The flamboyant career of a gallant, hard-fighting but often unsuccessful combat officer came to an inglorious end when Gen. John B. Hood, the commander of the Confederate Army of Tennessee, resigned the same day the Union assault on Ft. Fisher near Wilmington, N.C., began.
President Jefferson Davis appointed Lt. Gen. Richard Taylor, commanding most of the Confederate forces in northern Mississippi, to be the new army commander, working directly under the supervision of Gen. Pierre G.T. Beauregard. On Sunday, Jan. 15, at 8 a.m., Adm. David Porter’s powerful U.S. Navy armada opened up again on Ft. Fisher, and poured a withering fire on the Confederate fortification. In mid-afternoon, Maj. Gen. Alfred Terry ordered a bi-lateral attack against the fort; one attack by 2261 sailors and marines, struck from the ocean side while the other, composed of 3,300 soldiers, sailors and marines, assailed the fort from the northwest side.
An additional 4,700 soldiers remained entrenched north of the fort, and held off a feeble attack by Gen. Braxton Bragg’s Confederates coming south out of Wilmington. Col. William Lamb and his besieged Confederates inside the fort repelled the assault from the sea but, by 10 p.m., were unable to resist the land attack, and surrendered the fortress. Some 500 Confederates were casualties; the Union forces sustained 1,300 casualties, and captured more than 1,900 Southerners, including Col. Lamb and Maj. Gen. William H. Whiting.
In a move that was widely seen as a direct challenge to President Davis’s control over military matters, on Jan. 16, the Confederate Senate in Richmond passed a measure by a vote of 14-2 advising Davis to appoint Robert E. Lee as general-in-chief of the Confederate Armies, to give Gen. Joseph E. Johnston his old command of the Army of Tennessee and to appoint Gen.
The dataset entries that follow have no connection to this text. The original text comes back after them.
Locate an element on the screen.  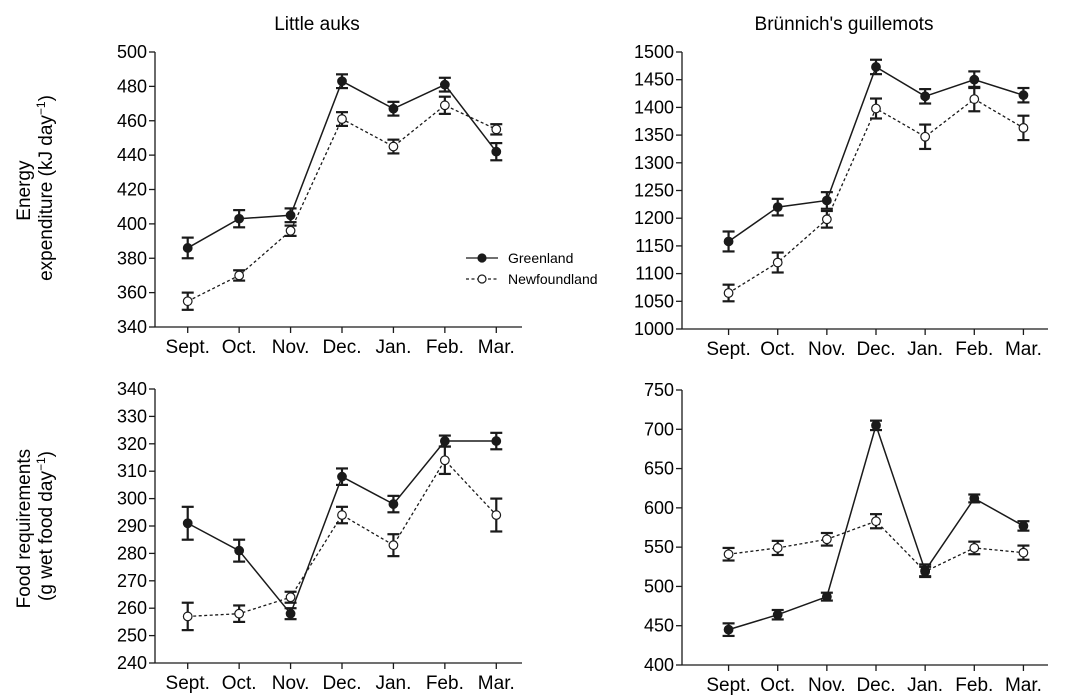
y-tick-label: 380 is located at coordinates (132, 258).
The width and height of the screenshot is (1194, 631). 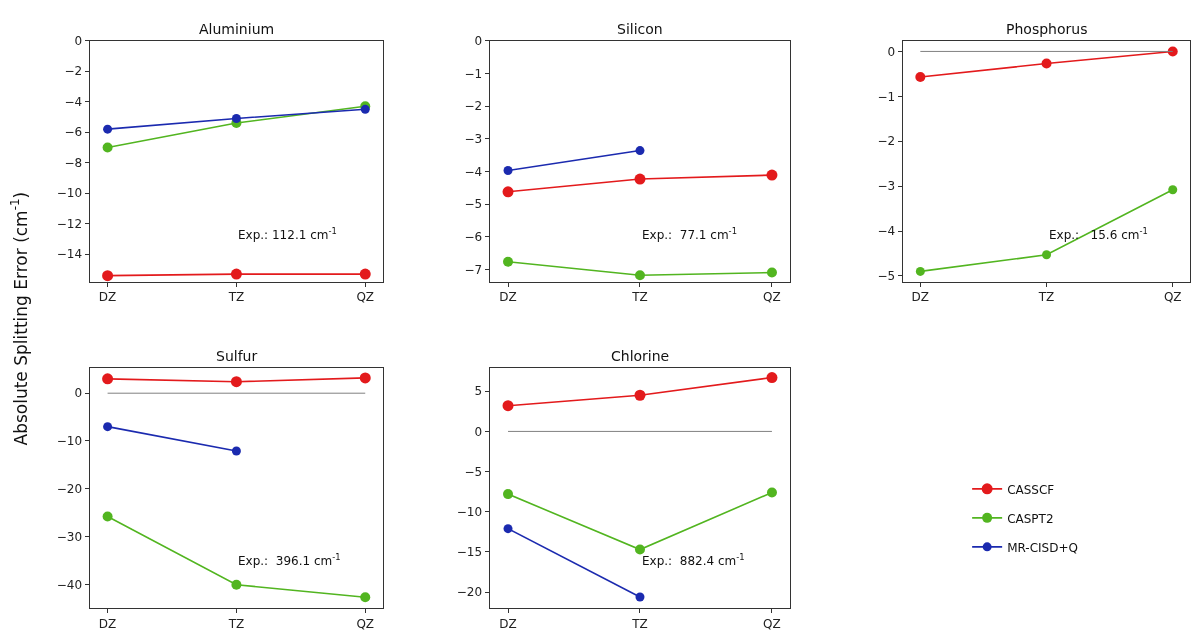 I want to click on chart-title: Aluminium, so click(x=237, y=29).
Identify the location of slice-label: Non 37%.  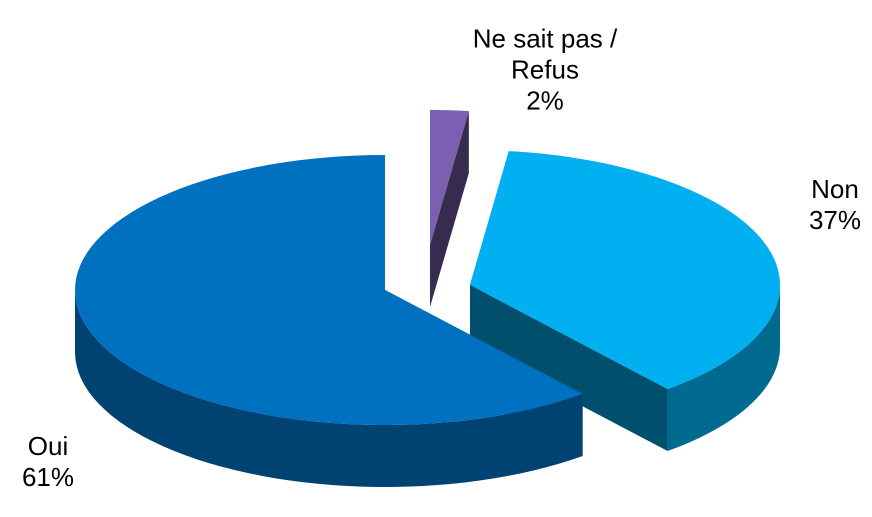
(831, 205).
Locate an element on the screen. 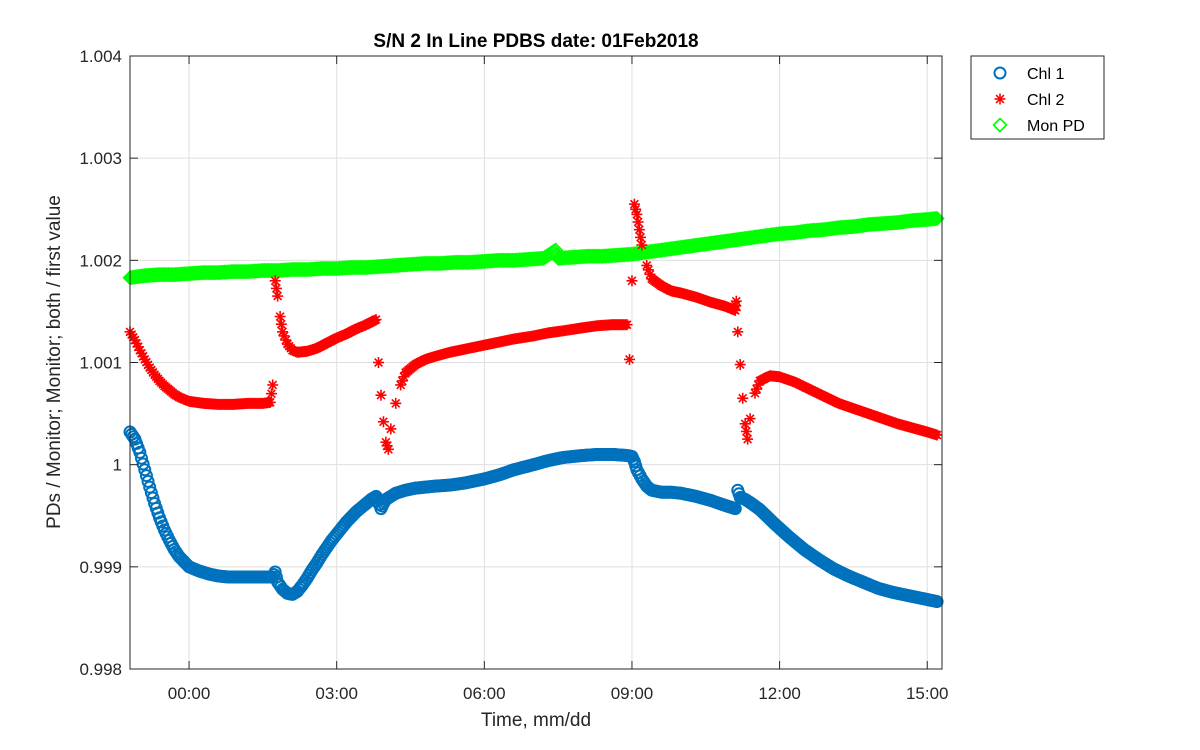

Beauregard overall commander in Florida, Georgia, and South Carolina.
The same day, at Ft. Fisher, two drunken U.S. Navy sailors stumbled and fell into a powder magazine with their torches, exploding more than six tons of gunpowder. Twenty-five Federals were killed in the blast, 66 were wounded and 13 were missing. Several Confederate soldiers, captured in the previous night’s battle, were also killed in the explosion. Learning of the loss of Ft. Fisher, President Davis wired Gen. Bragg a message urging him to retake the fort if at all possible.
After some prodding by President Davis, Gen. Lee reluctantly agreed to accept the position of general-in-chief on Jan. 19, his 58th birthday. He told the president that he “would undertake any service of which you think proper to assign me. But, if named as general-in-chief, I must state that with the addition of the immediate command of this army [Army of Northern Virginia] I do not think I could accomplish any good. If I had the ability I would not have the time.”
The president was anxious to fend off mounting criticism of his control of the armies by agreeing to the Confederate Congress’s “advice” to appoint Gen. Lee as overall military commander. The same day, in Savannah, Union Maj. Gen. William Sherman issued orders commanding units of his army to begin their march north into South Carolina. Heavy rains, high rivers and swamps, and icy conditions were to delay most of the troop movements for two weeks.
Edward Everett, clergyman, teacher, congressman, writer and the famous orator who spoke at Gettysburg prior to President Abraham Lincoln, died in Boston at age 71. He had also been a witness in Boston in February 1852 to the marriage of the Swedish soprano Jenny Lind to Otto Goldschmidt during her American concert tour. In Washington on Jan. 20, Secretary of War Edwin Stanton reported to the Cabinet his findings of his visit to Savannah and Ft. Fisher. As a few of Gen. Sherman’s troops began moving into South Carolina on Jan. 21, the attitude of the Federal troops had changed. The Union soldiers were much more vindictive toward South Carolina than they had been toward Georgia; to the Federals, South Carolina had been the birthplace of the rebellion. They intended to exact serious revenge on the citizens of the Palmetto State as they marched north towards the capital of Columbia.